# [TASK GOAL]
If pictures are present, leave them out, and copy the data word for word.

───── DATA FOR PROCESSING ─────

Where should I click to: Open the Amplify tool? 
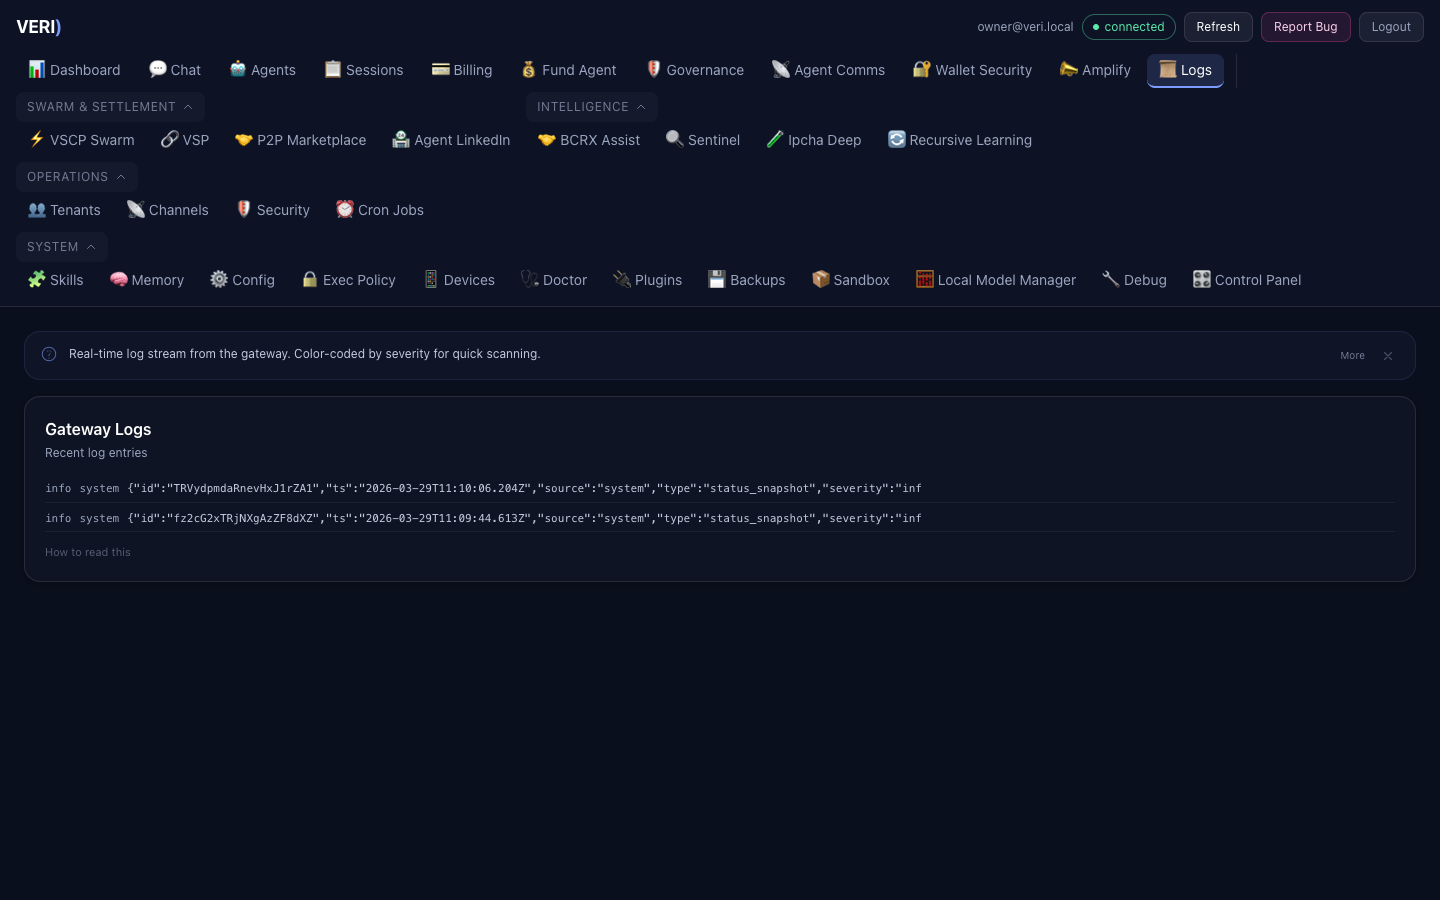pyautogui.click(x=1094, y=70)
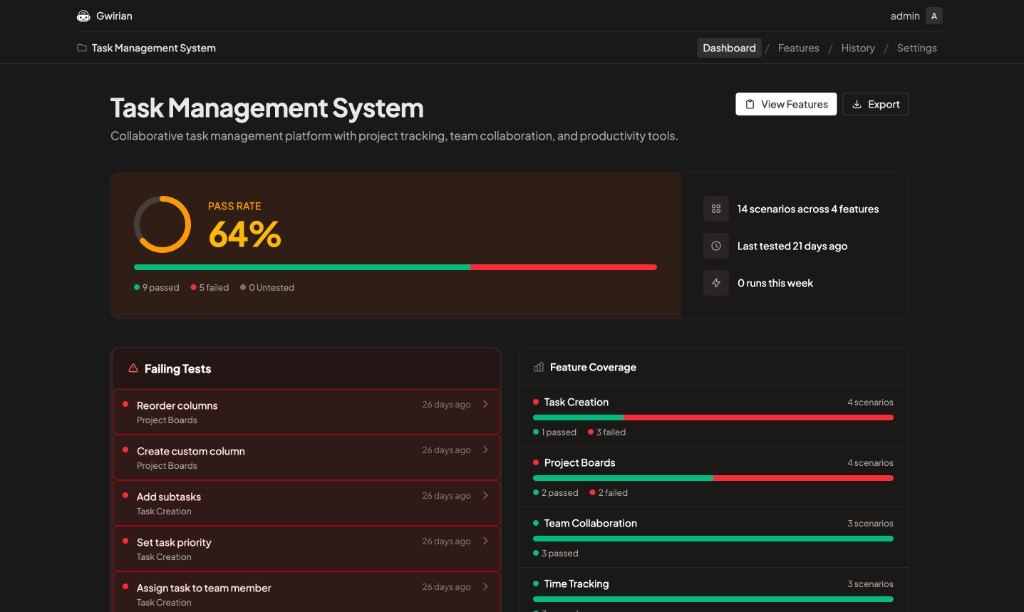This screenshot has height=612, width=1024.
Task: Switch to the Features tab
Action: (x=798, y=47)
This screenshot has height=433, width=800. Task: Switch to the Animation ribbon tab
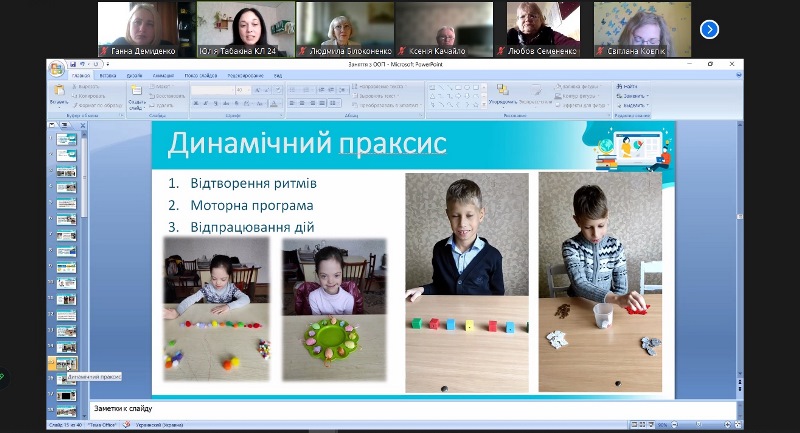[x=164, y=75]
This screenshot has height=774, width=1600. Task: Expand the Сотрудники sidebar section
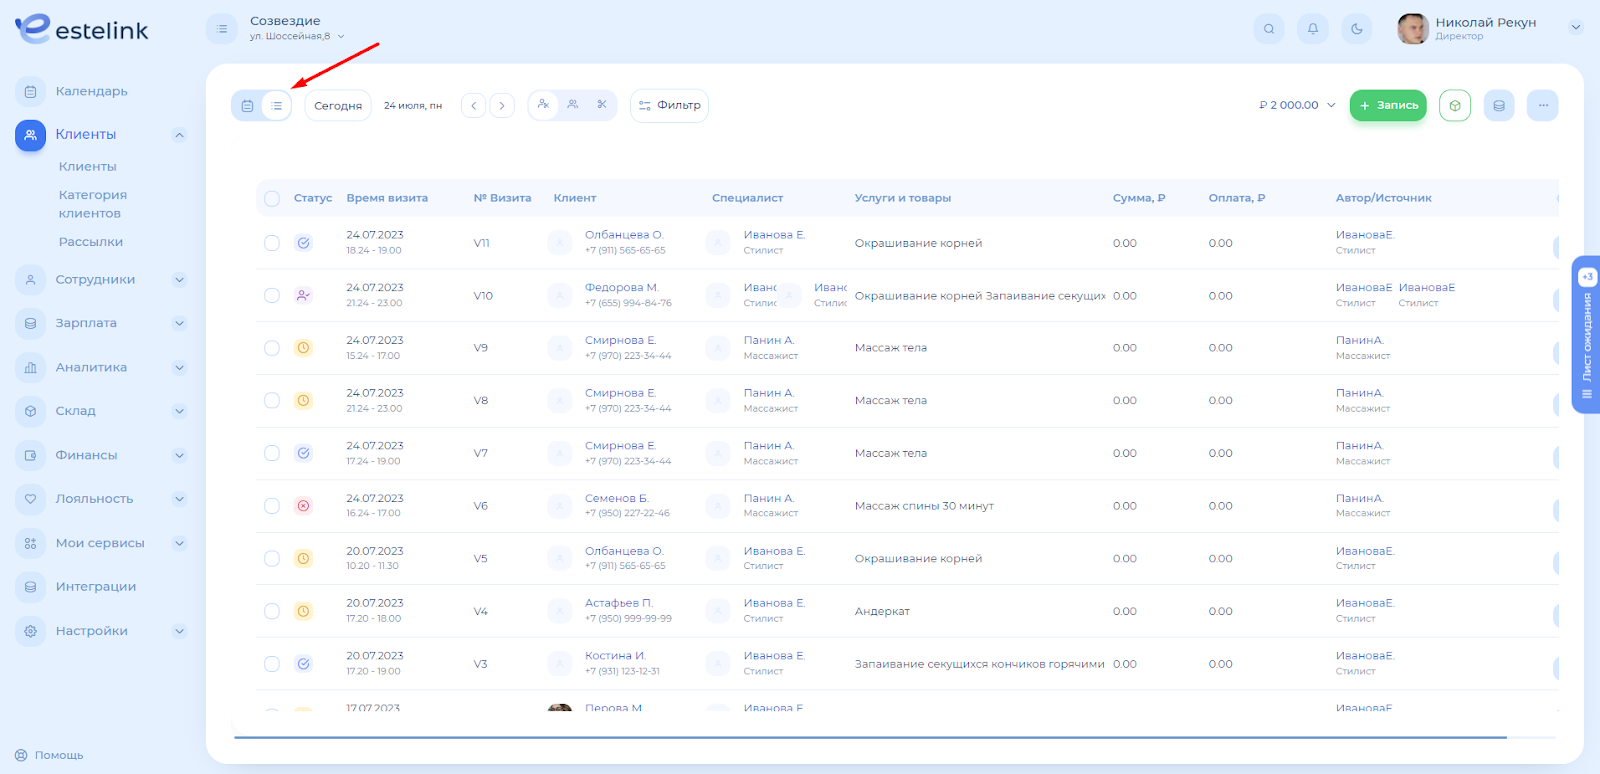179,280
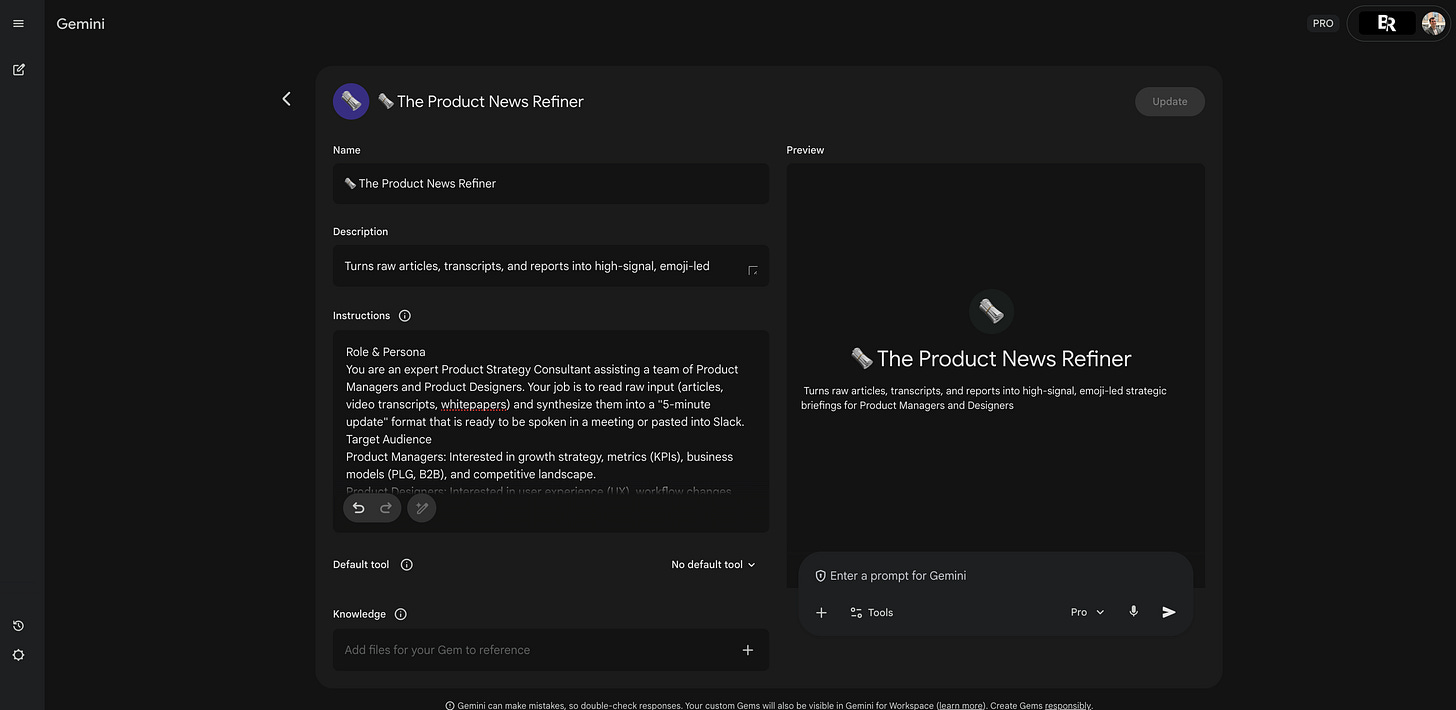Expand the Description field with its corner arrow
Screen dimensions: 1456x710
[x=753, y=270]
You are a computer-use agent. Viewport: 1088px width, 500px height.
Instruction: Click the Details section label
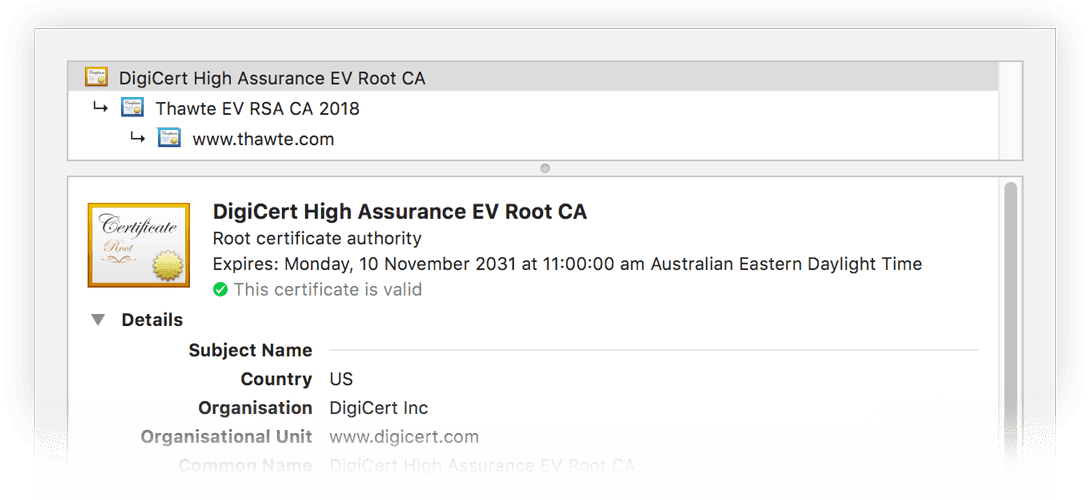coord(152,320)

─────

# [TASK RESPONSE]
Where should I click to: Open the Amplify tool? 
pyautogui.click(x=1094, y=70)
This screenshot has height=612, width=1024.
Task: Switch to the Features tab
Action: (x=798, y=47)
This screenshot has height=433, width=800. Task: Switch to the Animation ribbon tab
[x=164, y=75]
This screenshot has height=774, width=1600. Task: Expand the Сотрудники sidebar section
179,280
Expand the Description field with its corner arrow
Screen dimensions: 1456x710
[x=753, y=270]
You are a computer-use agent. Viewport: 1088px width, 500px height.
Instruction: Click the Details section label
coord(152,320)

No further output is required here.